This thread has been locked.

If you have a related question, please click the "Ask a related question" button in the top right corner. The newly created question will be automatically linked to this question.

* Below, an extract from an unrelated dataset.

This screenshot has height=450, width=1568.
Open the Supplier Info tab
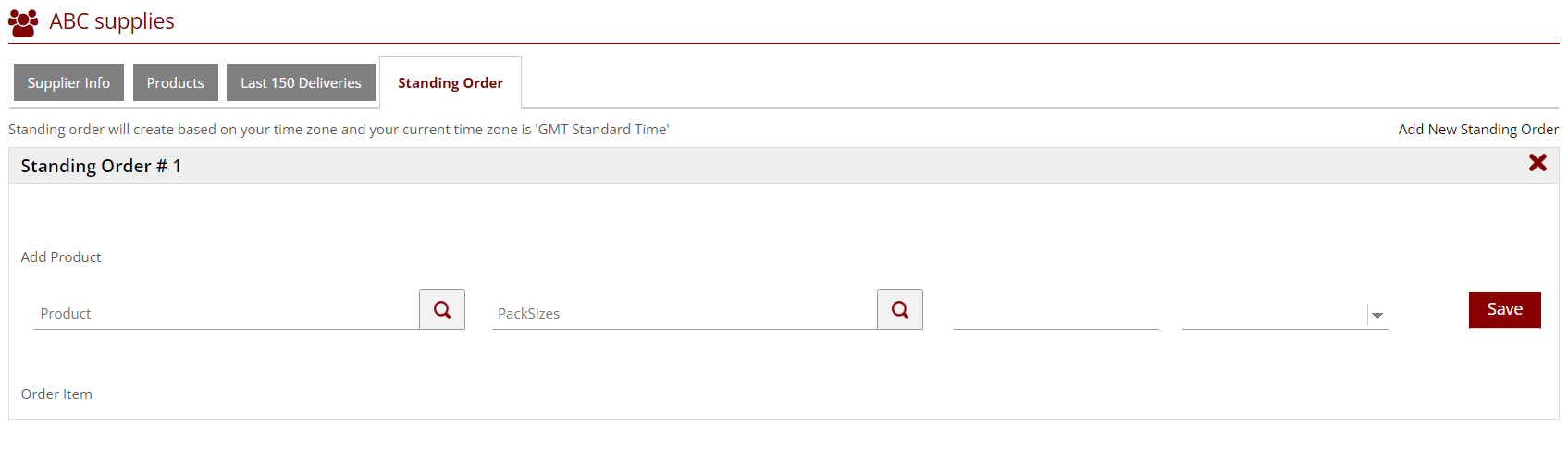68,82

Verilog files for DK-LM3S9B96-FPGA

Whilst this is an older, NRND, board its files could still prove to be a useful example for EPI <> FPGA linking on TM4C129 parts which have EPI. The Stellarisware distribution has the microcontroller side of things, but seems to be devoid of the FPGA side of things. The DK-LM3S9B96 user manual references loading a new image onto the fabric configuration memory, and makes reference to source files vregs.v, mport.v, arb.v, vlcd.v, vregs.v, vcapture.v and async_fifo_64.v. That suggests one should be able to regenerate the fabric configuration from source, but these files don't appear to be in the downloadable version of the board SDK or indeed the complete Stellarisware release (unless I'm being unusually blind today).


Two questions then :

1) Are these files supposed to be publicly available (seems odd to reference files one cannot get) ?

2) If so, where should one get them from ?

  • Hello Patrick

    As the devices have been NRND quite some time back, I would need to check if the source is available for public download.
  • Hiya Amit!

    I'm not sure if you were waiting for me to ask you to check if the source was available or not... but I have got the TM4C129 Launchpad talking to a Xilinx Spartan6 now. Since there are no example files out there for this sort of thing with the Tiva parts, and things are not the same between the Tiva and the Stellaris parts, I'll include some hints below for anyone else who is interested in doing the same.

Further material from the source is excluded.